Just then he happened to look at me and saw I was rested, so he politely asked what I thought of the country. I said it was magnificent. He said he was sorry I didn't stop in the green-house, where he had wax dolls and other delicate things growing. I was very sorry about that, and then I said I thought he must be very happy to own so many delightful things.
"'Of course I'm happy,' said Santa Claus, and then he sighed. 'But it is an awful responsibility to reward so many children according to their deserts. For I take these observations every day, and I know who is good and who is bad.'
"I was glad he told me about this, and now, if he would only tell me what time of day he took the observations, I would have obtained really valuable information. So I stood up and made my best courtesy and said,—
"'Please, sir, would you tell me what time of day you usually look?'
"'O,' he answered, carelessly, 'any time from seven in the morning till ten at night. I am not a bit particular about time. I often go without my own meals in order to make a record of table manners. For instance: last evening I saw you turn your spoon over in your mouth, and that's very unmannerly for a girl nearly fourteen.'
"'O, I didn't know you were looking,' said I, very much ashamed; 'and I'll never do it again,' I promised.
"Then he said I might look through the telescope, and I looked right down into our house. There was mother very busy and very tired, and all of the children teasing. It was queer, for I was there, too, and the bad-est of any.
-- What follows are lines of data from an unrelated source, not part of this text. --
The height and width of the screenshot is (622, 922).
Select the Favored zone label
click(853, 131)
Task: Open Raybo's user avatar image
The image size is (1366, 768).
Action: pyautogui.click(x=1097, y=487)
Pretty soon I ran to a quiet corner with a book, and in a few minutes mamma had to leave her work and call, 'Lilian, Lilian, it's time for you to practise.'
"'Yes, mamma,' I answered, 'I'll come right away.'
"As soon as I said this Santa Claus whistled for 'Comet' and 'Cupid,' and they came tearing up the tower. He put me in a tiny sleigh, and away we went, over great snow-banks of clouds, and before I had time to think I was landed in the big chair, and mamma was calling 'Lilian, Lilian, it's time for you to practise,' just as she is doing now, and I must go."
So Lill answered, "Yes, mamma," and ran to the piano.
Effie sank back in the chair to think. She wished Lill had found out how many black marks she had, and whether that lady was Mrs. Santa Claus—and had, in fact, obtained more accurate information about many things.